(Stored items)
* * *

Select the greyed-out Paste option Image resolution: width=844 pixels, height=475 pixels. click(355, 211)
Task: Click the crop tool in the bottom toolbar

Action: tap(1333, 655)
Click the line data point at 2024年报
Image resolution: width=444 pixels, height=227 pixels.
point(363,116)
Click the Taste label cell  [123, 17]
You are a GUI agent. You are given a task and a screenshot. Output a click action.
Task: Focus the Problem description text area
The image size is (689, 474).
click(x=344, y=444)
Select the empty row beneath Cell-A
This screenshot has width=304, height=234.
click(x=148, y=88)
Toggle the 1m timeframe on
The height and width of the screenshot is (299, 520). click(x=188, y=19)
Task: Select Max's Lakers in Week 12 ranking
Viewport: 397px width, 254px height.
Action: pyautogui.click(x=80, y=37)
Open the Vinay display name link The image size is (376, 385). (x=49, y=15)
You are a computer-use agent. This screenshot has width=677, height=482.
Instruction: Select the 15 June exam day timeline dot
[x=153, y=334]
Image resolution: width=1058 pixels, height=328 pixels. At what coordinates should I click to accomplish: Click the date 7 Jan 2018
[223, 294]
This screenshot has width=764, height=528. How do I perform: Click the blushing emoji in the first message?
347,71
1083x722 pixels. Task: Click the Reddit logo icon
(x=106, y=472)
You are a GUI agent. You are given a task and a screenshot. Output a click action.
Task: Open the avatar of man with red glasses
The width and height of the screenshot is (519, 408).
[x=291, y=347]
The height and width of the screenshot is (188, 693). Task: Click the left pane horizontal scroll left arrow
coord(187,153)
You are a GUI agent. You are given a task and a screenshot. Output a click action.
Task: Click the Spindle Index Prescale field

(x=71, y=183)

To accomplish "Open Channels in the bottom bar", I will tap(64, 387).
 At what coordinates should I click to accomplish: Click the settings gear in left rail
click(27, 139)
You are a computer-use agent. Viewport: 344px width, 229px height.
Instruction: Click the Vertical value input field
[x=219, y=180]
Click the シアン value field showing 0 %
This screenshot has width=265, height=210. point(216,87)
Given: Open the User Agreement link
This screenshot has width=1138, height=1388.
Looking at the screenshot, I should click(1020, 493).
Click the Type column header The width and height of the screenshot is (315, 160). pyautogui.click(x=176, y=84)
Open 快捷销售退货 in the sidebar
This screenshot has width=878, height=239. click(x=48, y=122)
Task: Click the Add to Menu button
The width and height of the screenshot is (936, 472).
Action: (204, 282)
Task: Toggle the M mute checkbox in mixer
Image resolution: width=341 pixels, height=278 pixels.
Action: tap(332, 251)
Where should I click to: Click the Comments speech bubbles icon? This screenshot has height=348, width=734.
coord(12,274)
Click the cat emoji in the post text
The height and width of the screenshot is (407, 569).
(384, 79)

* * *

> PROBLEM DESCRIPTION
A complete answer gives every line of the data that includes "link".

> RESULT BELOW
Open the Vinay display name link The image size is (376, 385). (x=49, y=15)
Given: Open the User Agreement link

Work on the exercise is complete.